When people think of prayer they often think of its external effects, or the power it has to affect the world around us. But we rarely consider what effect it has on the internal mind and body.
Research in this field has led scientists to an ironical junction, as the act of prayer should invoke a sense of disempowerment. To ascribe power of your own life to another being would seem likely to cause one to lose power. However, the flipside shows that, in fact, the very act of ‘handing over’ power can be empowering.
In discussing this, PhD candidate David Barton weighs the scientific merits against his own strong beliefs in God. “I can’t remember ever not believing in God” he says.
David relied heavily on his faith when he was struggling with family issues during his time in the army. He says he felt empowered and reassured with his faith, and it saw him through.
“Prayer, from a psychological point of view, is tied to faith,” he says.
However, can a belief in what you cannot see enhance performance as a self-fulfilling prophecy? PhD student Victoria Alonga explores these questions in her research, which shows there are significant results in the way people behave when they think they are participating in the spiritual act of prayer.
“I’m far more interested in the psychological effects of prayer on the person doing the praying,” s \he says.

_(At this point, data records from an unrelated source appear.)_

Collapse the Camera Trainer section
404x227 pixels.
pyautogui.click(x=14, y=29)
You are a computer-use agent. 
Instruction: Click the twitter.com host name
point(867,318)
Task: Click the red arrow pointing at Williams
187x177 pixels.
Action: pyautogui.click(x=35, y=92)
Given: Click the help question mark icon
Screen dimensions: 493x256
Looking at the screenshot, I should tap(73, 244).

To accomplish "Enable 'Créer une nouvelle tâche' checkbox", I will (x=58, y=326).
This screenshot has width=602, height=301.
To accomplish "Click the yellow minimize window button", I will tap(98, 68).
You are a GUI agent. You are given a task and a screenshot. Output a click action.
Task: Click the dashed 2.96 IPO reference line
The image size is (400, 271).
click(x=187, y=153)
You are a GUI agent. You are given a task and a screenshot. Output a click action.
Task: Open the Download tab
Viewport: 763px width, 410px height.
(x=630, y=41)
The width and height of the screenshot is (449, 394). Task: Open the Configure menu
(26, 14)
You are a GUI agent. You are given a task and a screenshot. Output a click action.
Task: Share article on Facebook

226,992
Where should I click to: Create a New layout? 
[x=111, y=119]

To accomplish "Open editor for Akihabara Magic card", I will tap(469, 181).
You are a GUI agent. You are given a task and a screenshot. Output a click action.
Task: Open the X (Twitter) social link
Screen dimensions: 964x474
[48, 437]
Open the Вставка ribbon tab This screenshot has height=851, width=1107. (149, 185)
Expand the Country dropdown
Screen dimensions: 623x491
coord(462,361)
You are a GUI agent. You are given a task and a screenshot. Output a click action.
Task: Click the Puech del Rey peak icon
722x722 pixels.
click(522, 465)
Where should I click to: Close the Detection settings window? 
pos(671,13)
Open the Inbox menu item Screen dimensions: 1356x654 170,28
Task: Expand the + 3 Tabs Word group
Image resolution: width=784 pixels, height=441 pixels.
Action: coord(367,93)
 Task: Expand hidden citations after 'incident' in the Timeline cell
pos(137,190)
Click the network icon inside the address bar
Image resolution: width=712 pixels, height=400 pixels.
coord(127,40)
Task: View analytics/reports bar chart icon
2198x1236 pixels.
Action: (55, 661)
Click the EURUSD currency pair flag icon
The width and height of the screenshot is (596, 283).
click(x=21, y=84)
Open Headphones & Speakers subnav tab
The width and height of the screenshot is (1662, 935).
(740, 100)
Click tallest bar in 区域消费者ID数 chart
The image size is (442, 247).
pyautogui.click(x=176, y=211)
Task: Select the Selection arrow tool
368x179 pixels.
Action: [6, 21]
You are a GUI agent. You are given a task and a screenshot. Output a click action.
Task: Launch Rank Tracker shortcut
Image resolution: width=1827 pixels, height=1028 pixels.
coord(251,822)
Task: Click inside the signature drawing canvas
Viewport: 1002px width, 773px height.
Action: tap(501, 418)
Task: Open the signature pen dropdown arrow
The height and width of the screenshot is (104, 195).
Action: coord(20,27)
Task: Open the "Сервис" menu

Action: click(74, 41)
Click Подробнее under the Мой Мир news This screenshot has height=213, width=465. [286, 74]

“Current scientific literature suggests that prayer helps people find meaning in life, increases optimism, increases gratitude, and makes people more likely to be forgiving,” says Victoria.
To test people’s persistence in carrying out a difficult task participants were given the same Swahili passage, but there were three variations or ‘conditions’ in how it was labelled: prayer, foreign language or meditative. After reading the passage they were given an anagram puzzle to solve, finding a word out of some jumbled letters.
“Not only did the religious and prayer condition try harder, they took longer to give up. But they also got more correct,” says Victoria. “So believing you are praying, regardless of what you are saying, clearly had an effect for the religious.”
University of Otago psychologist Jamin Halberstadt says that while there is a certain amount of disempowerment in ceding control of one’s behaviour or future to God, at the same time you are taking action by invoking God’s power. He likens this to phoning the police when there is aruckus outside that you want them to deal with, and says that there is an ironic empowerment that the individual is doing ‘something’ even though they aren’t the ones actually doing it.
Evan concludes by commenting that regardless of whether you believe in God or not, the positive internal effects of praying are measurable. The rest is a matter of faith.